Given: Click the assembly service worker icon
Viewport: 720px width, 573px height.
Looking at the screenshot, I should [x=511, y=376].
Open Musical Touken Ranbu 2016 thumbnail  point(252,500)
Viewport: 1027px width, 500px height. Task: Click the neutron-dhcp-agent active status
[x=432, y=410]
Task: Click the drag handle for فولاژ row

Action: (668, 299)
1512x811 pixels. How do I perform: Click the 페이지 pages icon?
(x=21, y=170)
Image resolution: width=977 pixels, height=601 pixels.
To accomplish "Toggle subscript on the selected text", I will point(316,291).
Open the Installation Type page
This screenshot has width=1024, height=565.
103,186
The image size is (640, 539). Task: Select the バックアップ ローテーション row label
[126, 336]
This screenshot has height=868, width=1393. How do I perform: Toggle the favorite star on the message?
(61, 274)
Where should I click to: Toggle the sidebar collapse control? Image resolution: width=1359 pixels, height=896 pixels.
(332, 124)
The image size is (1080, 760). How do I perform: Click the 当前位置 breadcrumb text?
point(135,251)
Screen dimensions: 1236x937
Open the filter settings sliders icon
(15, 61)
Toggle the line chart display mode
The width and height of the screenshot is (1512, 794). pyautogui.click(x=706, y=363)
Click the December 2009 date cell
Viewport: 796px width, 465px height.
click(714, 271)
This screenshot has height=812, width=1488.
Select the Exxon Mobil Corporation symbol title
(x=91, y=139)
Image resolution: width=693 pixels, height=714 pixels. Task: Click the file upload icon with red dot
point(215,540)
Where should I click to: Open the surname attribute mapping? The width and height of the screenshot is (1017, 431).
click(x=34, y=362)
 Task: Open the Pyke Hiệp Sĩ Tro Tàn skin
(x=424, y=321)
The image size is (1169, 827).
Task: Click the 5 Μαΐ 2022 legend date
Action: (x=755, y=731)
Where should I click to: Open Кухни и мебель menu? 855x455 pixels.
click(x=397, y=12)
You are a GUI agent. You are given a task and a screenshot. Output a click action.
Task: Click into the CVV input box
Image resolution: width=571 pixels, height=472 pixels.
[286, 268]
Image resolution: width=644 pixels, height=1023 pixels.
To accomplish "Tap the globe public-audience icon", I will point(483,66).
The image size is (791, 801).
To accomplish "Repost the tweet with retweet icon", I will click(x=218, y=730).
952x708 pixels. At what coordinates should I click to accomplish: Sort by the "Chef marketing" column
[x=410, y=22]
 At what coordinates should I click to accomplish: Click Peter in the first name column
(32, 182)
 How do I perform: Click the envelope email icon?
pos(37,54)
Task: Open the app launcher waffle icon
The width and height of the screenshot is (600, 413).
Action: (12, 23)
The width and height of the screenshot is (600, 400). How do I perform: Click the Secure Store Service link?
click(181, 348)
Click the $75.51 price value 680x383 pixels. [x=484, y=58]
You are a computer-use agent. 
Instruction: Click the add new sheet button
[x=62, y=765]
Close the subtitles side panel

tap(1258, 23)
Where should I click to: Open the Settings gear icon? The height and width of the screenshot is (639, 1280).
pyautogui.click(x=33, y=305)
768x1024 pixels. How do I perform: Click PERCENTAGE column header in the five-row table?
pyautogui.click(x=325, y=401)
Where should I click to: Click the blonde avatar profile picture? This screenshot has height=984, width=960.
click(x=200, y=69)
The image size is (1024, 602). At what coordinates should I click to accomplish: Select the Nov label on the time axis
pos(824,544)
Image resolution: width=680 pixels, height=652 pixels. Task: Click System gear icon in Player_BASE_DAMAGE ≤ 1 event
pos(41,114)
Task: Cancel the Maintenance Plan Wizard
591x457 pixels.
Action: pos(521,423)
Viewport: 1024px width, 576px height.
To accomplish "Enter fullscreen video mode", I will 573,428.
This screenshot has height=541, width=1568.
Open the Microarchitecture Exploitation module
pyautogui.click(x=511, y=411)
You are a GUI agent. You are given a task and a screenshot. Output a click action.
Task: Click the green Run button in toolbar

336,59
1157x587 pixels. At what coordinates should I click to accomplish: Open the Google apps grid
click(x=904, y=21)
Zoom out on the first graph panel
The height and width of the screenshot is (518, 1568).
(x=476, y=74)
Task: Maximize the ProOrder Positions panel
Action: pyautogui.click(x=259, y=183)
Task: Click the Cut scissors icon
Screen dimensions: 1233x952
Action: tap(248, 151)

====================

Challenge
Copy out everything from the line containing "768x1024 pixels. How" down to the line containing "click(x=200, y=69)", both included, with no changes.

Solution for this problem
768x1024 pixels. How do I perform: Click PERCENTAGE column header in the five-row table?
pyautogui.click(x=325, y=401)
Where should I click to: Click the blonde avatar profile picture? This screenshot has height=984, width=960.
click(x=200, y=69)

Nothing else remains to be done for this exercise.